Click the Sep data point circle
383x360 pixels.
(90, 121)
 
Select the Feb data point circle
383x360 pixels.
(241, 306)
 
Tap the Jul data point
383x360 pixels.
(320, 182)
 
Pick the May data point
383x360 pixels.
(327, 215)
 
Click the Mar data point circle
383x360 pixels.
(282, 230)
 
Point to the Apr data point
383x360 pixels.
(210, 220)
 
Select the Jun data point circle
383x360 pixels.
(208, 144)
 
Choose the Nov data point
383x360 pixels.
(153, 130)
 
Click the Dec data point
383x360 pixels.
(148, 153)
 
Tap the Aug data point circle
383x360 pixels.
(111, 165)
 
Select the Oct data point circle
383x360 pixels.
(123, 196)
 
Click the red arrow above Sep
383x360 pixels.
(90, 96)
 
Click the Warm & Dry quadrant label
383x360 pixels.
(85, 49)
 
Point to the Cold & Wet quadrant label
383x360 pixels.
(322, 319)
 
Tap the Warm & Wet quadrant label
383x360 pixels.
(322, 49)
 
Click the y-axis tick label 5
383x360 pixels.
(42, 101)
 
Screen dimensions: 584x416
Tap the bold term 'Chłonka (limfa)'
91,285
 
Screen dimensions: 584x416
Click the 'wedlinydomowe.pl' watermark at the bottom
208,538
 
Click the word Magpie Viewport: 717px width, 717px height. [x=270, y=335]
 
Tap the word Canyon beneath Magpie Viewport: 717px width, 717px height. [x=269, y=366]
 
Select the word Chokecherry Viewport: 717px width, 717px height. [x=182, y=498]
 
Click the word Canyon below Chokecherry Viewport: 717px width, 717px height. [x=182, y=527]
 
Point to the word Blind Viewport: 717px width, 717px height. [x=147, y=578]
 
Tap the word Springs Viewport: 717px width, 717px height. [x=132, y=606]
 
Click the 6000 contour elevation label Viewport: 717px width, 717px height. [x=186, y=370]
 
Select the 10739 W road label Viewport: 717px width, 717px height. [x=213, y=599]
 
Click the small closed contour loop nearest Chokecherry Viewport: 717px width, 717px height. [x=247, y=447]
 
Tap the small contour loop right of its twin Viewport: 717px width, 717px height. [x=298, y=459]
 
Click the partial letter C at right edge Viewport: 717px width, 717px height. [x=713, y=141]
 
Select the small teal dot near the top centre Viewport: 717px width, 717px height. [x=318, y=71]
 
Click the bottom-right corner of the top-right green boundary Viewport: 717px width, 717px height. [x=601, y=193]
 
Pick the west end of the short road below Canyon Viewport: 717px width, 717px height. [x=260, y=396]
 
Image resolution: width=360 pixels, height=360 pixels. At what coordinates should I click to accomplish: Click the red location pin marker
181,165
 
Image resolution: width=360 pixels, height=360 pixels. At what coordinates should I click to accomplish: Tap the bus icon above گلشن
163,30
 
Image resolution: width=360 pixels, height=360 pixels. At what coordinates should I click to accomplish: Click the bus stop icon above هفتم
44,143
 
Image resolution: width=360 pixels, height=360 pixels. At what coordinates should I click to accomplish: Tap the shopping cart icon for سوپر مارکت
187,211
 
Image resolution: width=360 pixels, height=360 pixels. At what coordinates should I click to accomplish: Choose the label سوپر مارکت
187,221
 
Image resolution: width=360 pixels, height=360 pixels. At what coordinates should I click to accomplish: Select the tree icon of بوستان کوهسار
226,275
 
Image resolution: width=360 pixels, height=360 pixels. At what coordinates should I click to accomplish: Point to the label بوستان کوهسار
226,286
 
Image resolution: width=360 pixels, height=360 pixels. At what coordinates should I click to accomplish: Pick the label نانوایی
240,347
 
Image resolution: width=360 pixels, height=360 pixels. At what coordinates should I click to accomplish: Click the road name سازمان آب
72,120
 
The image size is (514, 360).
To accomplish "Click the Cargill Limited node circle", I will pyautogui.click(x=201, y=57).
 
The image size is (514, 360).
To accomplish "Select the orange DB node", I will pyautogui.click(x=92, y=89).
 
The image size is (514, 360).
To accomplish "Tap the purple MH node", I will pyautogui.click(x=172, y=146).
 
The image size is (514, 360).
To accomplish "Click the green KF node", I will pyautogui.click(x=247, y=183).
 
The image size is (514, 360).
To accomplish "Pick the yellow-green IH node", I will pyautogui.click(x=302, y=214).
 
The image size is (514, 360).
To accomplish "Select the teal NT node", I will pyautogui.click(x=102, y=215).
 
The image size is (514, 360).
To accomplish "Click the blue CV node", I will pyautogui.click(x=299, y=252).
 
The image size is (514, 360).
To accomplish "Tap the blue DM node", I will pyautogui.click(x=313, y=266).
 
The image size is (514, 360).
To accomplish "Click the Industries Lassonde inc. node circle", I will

********

# EXERCISE DESCRIPTION
Turn every one of the entries above into a Markdown table with two columns, Row and Line, giving each non-blank line its own numbered row and omitting blank lines.

# PROBLEM SOLUTION
| Row | Line |
|---|---|
| 1 | Click the Sep data point circle |
| 2 | 383x360 pixels. |
| 3 | (90, 121) |
| 4 | Select the Feb data point circle |
| 5 | 383x360 pixels. |
| 6 | (241, 306) |
| 7 | Tap the Jul data point |
| 8 | 383x360 pixels. |
| 9 | (320, 182) |
| 10 | Pick the May data point |
| 11 | 383x360 pixels. |
| 12 | (327, 215) |
| 13 | Click the Mar data point circle |
| 14 | 383x360 pixels. |
| 15 | (282, 230) |
| 16 | Point to the Apr data point |
| 17 | 383x360 pixels. |
| 18 | (210, 220) |
| 19 | Select the Jun data point circle |
| 20 | 383x360 pixels. |
| 21 | (208, 144) |
| 22 | Choose the Nov data point |
| 23 | 383x360 pixels. |
| 24 | (153, 130) |
| 25 | Click the Dec data point |
| 26 | 383x360 pixels. |
| 27 | (148, 153) |
| 28 | Tap the Aug data point circle |
| 29 | 383x360 pixels. |
| 30 | (111, 165) |
| 31 | Select the Oct data point circle |
| 32 | 383x360 pixels. |
| 33 | (123, 196) |
| 34 | Click the red arrow above Sep |
| 35 | 383x360 pixels. |
| 36 | (90, 96) |
| 37 | Click the Warm & Dry quadrant label |
| 38 | 383x360 pixels. |
| 39 | (85, 49) |
| 40 | Point to the Cold & Wet quadrant label |
| 41 | 383x360 pixels. |
| 42 | (322, 319) |
| 43 | Tap the Warm & Wet quadrant label |
| 44 | 383x360 pixels. |
| 45 | (322, 49) |
| 46 | Click the y-axis tick label 5 |
| 47 | 383x360 pixels. |
| 48 | (42, 101) |
| 49 | Screen dimensions: 584x416 |
| 50 | Tap the bold term 'Chłonka (limfa)' |
| 51 | 91,285 |
| 52 | Screen dimensions: 584x416 |
| 53 | Click the 'wedlinydomowe.pl' watermark at the bottom |
| 54 | 208,538 |
| 55 | Click the word Magpie Viewport: 717px width, 717px height. [x=270, y=335] |
| 56 | Tap the word Canyon beneath Magpie Viewport: 717px width, 717px height. [x=269, y=366] |
| 57 | Select the word Chokecherry Viewport: 717px width, 717px height. [x=182, y=498] |
| 58 | Click the word Canyon below Chokecherry Viewport: 717px width, 717px height. [x=182, y=527] |
| 59 | Point to the word Blind Viewport: 717px width, 717px height. [x=147, y=578] |
| 60 | Tap the word Springs Viewport: 717px width, 717px height. [x=132, y=606] |
| 61 | Click the 6000 contour elevation label Viewport: 717px width, 717px height. [x=186, y=370] |
| 62 | Select the 10739 W road label Viewport: 717px width, 717px height. [x=213, y=599] |
| 63 | Click the small closed contour loop nearest Chokecherry Viewport: 717px width, 717px height. [x=247, y=447] |
| 64 | Tap the small contour loop right of its twin Viewport: 717px width, 717px height. [x=298, y=459] |
| 65 | Click the partial letter C at right edge Viewport: 717px width, 717px height. [x=713, y=141] |
| 66 | Select the small teal dot near the top centre Viewport: 717px width, 717px height. [x=318, y=71] |
| 67 | Click the bottom-right corner of the top-right green boundary Viewport: 717px width, 717px height. [x=601, y=193] |
| 68 | Pick the west end of the short road below Canyon Viewport: 717px width, 717px height. [x=260, y=396] |
| 69 | Image resolution: width=360 pixels, height=360 pixels. At what coordinates should I click to accomplish: Click the red location pin marker |
| 70 | 181,165 |
| 71 | Image resolution: width=360 pixels, height=360 pixels. At what coordinates should I click to accomplish: Tap the bus icon above گلشن |
| 72 | 163,30 |
| 73 | Image resolution: width=360 pixels, height=360 pixels. At what coordinates should I click to accomplish: Click the bus stop icon above هفتم |
| 74 | 44,143 |
| 75 | Image resolution: width=360 pixels, height=360 pixels. At what coordinates should I click to accomplish: Tap the shopping cart icon for سوپر مارکت |
| 76 | 187,211 |
| 77 | Image resolution: width=360 pixels, height=360 pixels. At what coordinates should I click to accomplish: Choose the label سوپر مارکت |
| 78 | 187,221 |
| 79 | Image resolution: width=360 pixels, height=360 pixels. At what coordinates should I click to accomplish: Select the tree icon of بوستان کوهسار |
| 80 | 226,275 |
| 81 | Image resolution: width=360 pixels, height=360 pixels. At what coordinates should I click to accomplish: Point to the label بوستان کوهسار |
| 82 | 226,286 |
| 83 | Image resolution: width=360 pixels, height=360 pixels. At what coordinates should I click to accomplish: Pick the label نانوایی |
| 84 | 240,347 |
| 85 | Image resolution: width=360 pixels, height=360 pixels. At what coordinates should I click to accomplish: Click the road name سازمان آب |
| 86 | 72,120 |
| 87 | The image size is (514, 360). |
| 88 | To accomplish "Click the Cargill Limited node circle", I will pyautogui.click(x=201, y=57). |
| 89 | The image size is (514, 360). |
| 90 | To accomplish "Select the orange DB node", I will pyautogui.click(x=92, y=89). |
| 91 | The image size is (514, 360). |
| 92 | To accomplish "Tap the purple MH node", I will pyautogui.click(x=172, y=146). |
| 93 | The image size is (514, 360). |
| 94 | To accomplish "Click the green KF node", I will pyautogui.click(x=247, y=183). |
| 95 | The image size is (514, 360). |
| 96 | To accomplish "Pick the yellow-green IH node", I will pyautogui.click(x=302, y=214). |
| 97 | The image size is (514, 360). |
| 98 | To accomplish "Select the teal NT node", I will pyautogui.click(x=102, y=215). |
| 99 | The image size is (514, 360). |
| 100 | To accomplish "Click the blue CV node", I will pyautogui.click(x=299, y=252). |
| 101 | The image size is (514, 360). |
| 102 | To accomplish "Tap the blue DM node", I will pyautogui.click(x=313, y=266). |
| 103 | The image size is (514, 360). |
| 104 | To accomplish "Click the Industries Lassonde inc. node circle", I will |